━━ GIVEN RECORDS ━━
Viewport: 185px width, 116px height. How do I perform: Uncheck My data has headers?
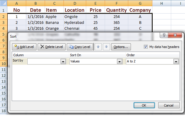pyautogui.click(x=146, y=47)
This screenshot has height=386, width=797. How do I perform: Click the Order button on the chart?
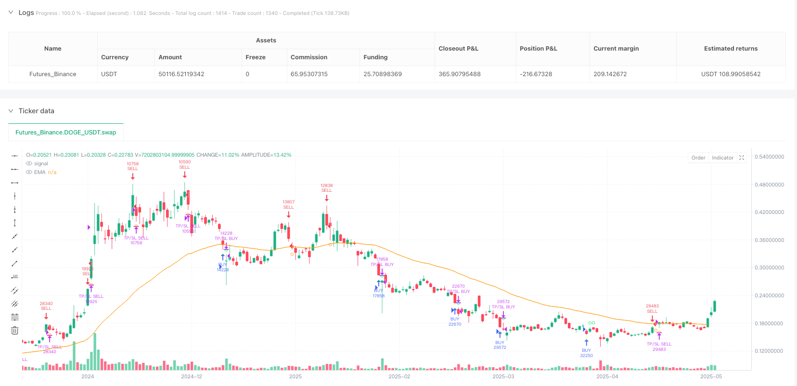point(698,158)
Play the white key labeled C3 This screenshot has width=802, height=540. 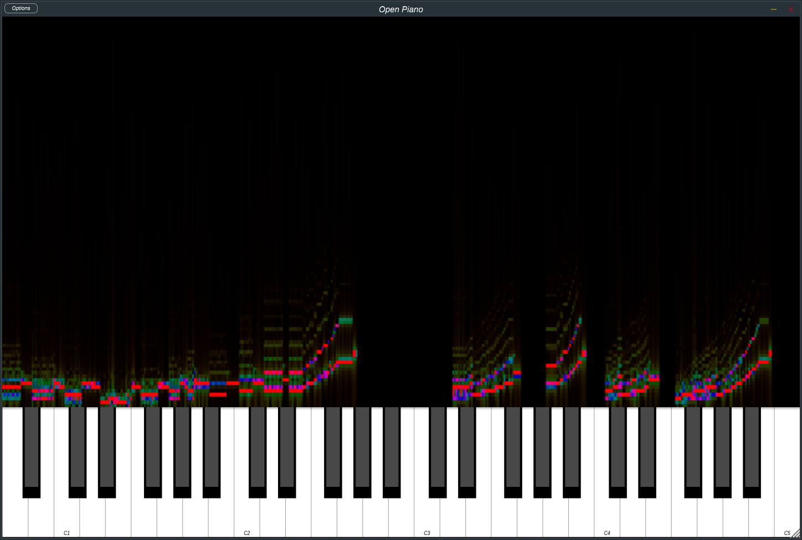(427, 517)
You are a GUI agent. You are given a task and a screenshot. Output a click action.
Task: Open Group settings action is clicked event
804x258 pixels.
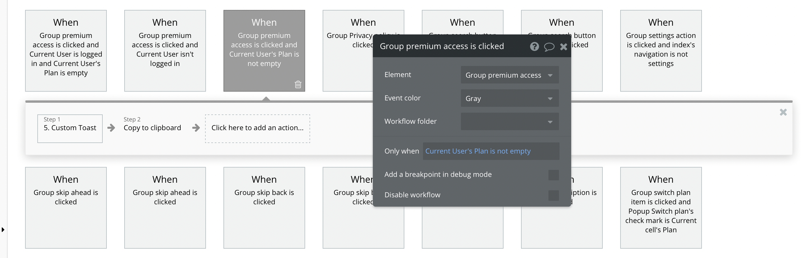pos(660,51)
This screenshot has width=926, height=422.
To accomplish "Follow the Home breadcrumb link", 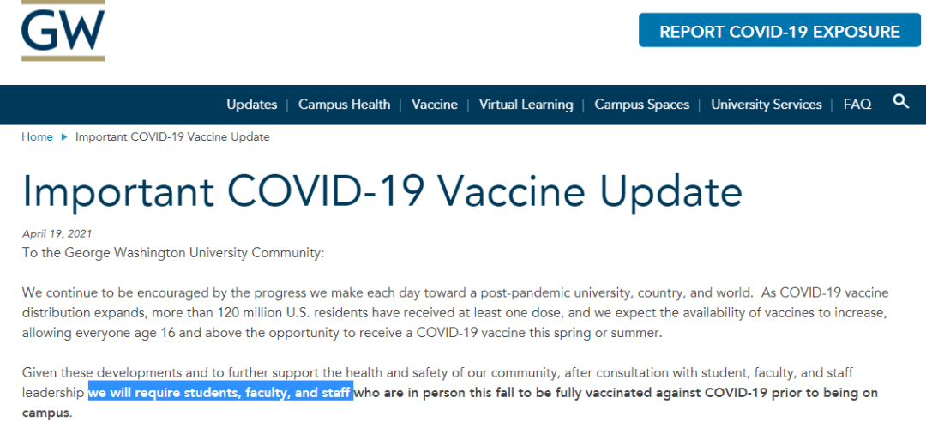I will pos(37,137).
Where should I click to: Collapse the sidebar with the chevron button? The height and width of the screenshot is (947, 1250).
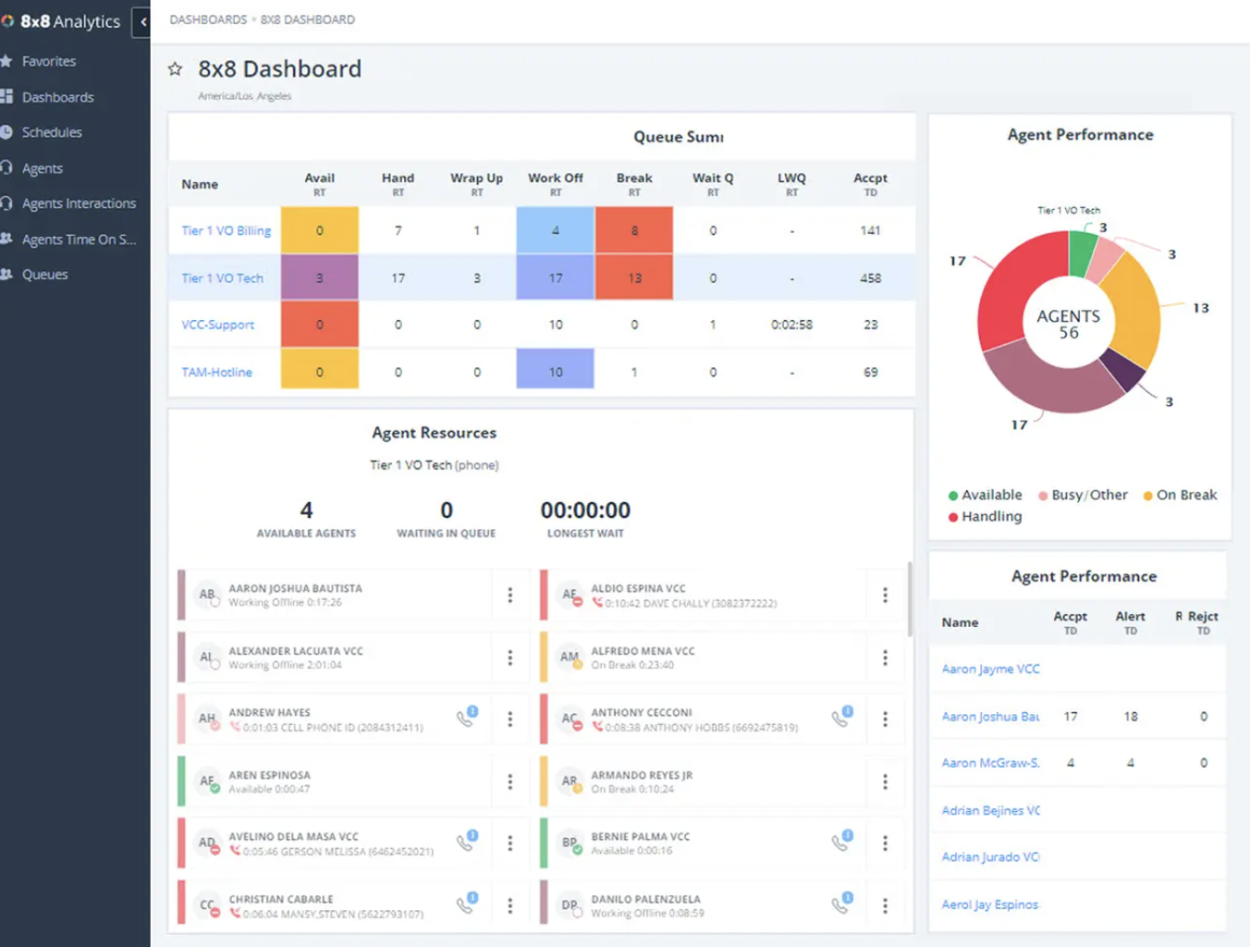click(x=143, y=21)
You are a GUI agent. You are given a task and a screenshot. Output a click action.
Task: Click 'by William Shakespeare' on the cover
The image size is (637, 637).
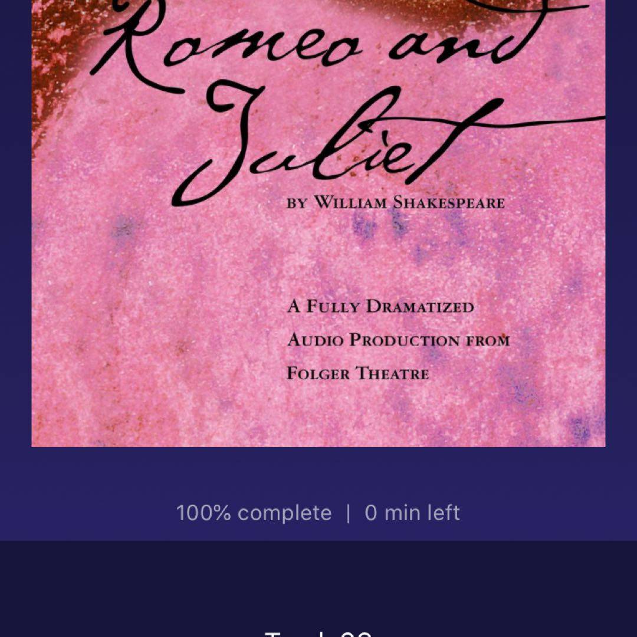pos(396,202)
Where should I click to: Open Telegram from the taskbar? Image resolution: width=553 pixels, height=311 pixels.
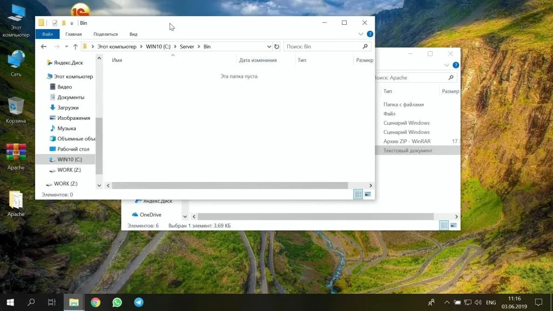coord(139,302)
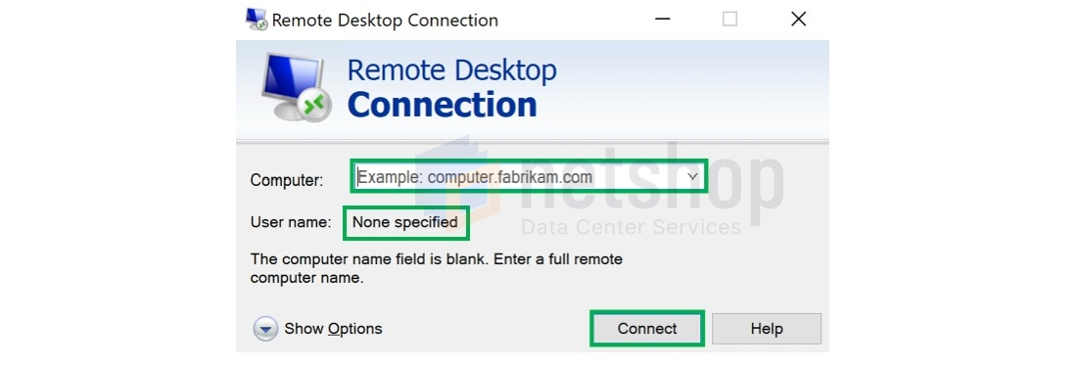Click the "Computer:" label
The height and width of the screenshot is (368, 1082).
click(x=286, y=180)
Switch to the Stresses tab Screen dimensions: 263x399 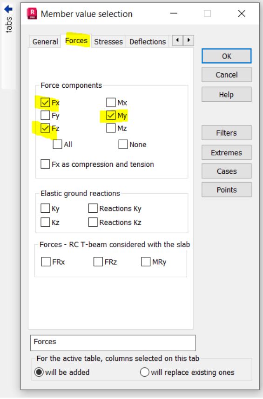coord(108,41)
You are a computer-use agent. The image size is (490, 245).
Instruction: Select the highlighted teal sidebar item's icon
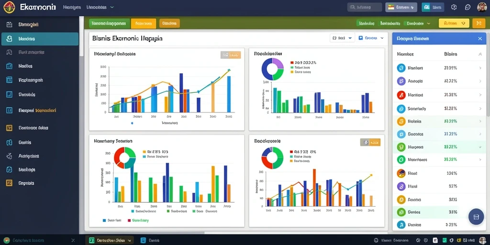coord(10,39)
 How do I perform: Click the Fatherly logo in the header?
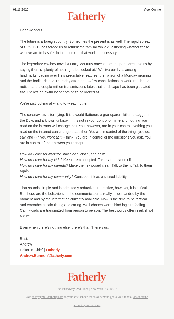pos(87,16)
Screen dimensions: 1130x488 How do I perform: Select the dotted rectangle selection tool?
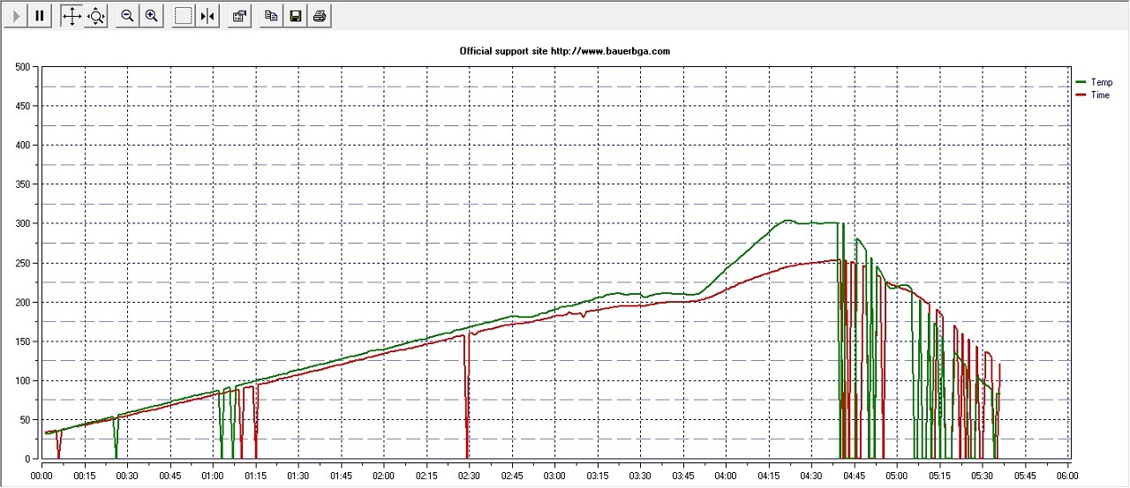coord(183,16)
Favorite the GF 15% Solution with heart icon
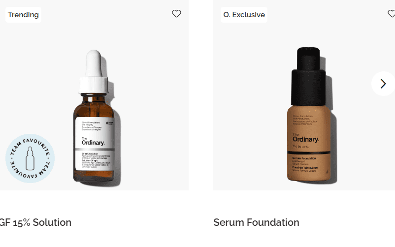Image resolution: width=395 pixels, height=247 pixels. point(176,14)
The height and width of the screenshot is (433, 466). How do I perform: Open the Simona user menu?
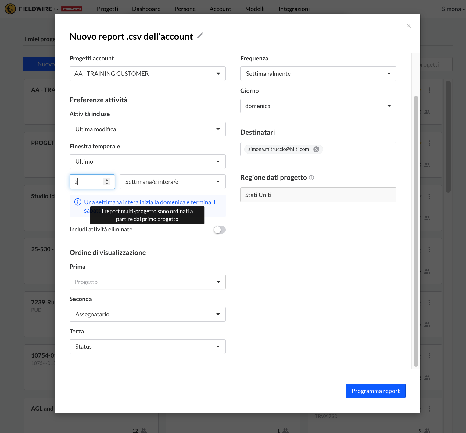[x=453, y=9]
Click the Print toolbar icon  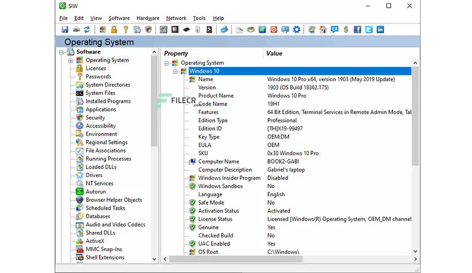(x=76, y=29)
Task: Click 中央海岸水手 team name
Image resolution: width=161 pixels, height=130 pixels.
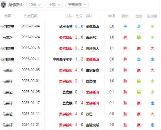Action: click(62, 59)
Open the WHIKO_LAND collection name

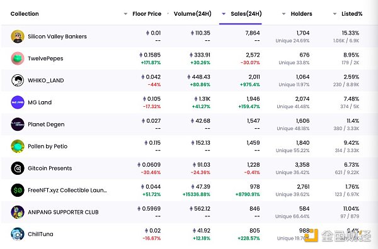(x=46, y=80)
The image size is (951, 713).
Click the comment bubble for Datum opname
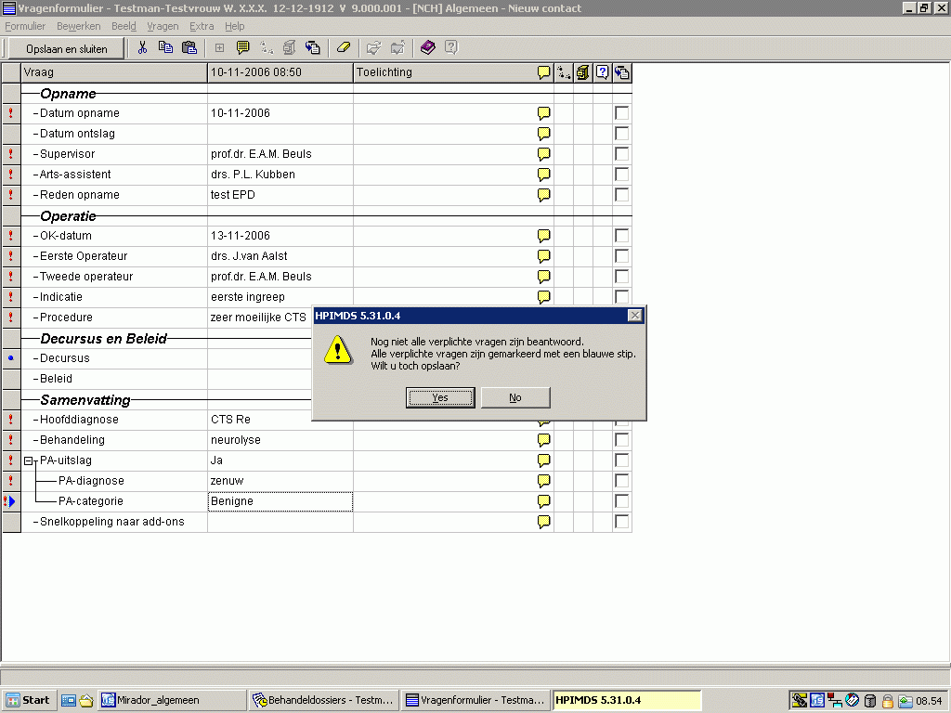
━━━
- **PROMPT**: Copy exactly, leaving out pictures, the lines from the line containing "The image size is (951, 713)." through the last line of the records.

- **COMPLETED TASK**:
The image size is (951, 713).
Click the comment bubble for Datum opname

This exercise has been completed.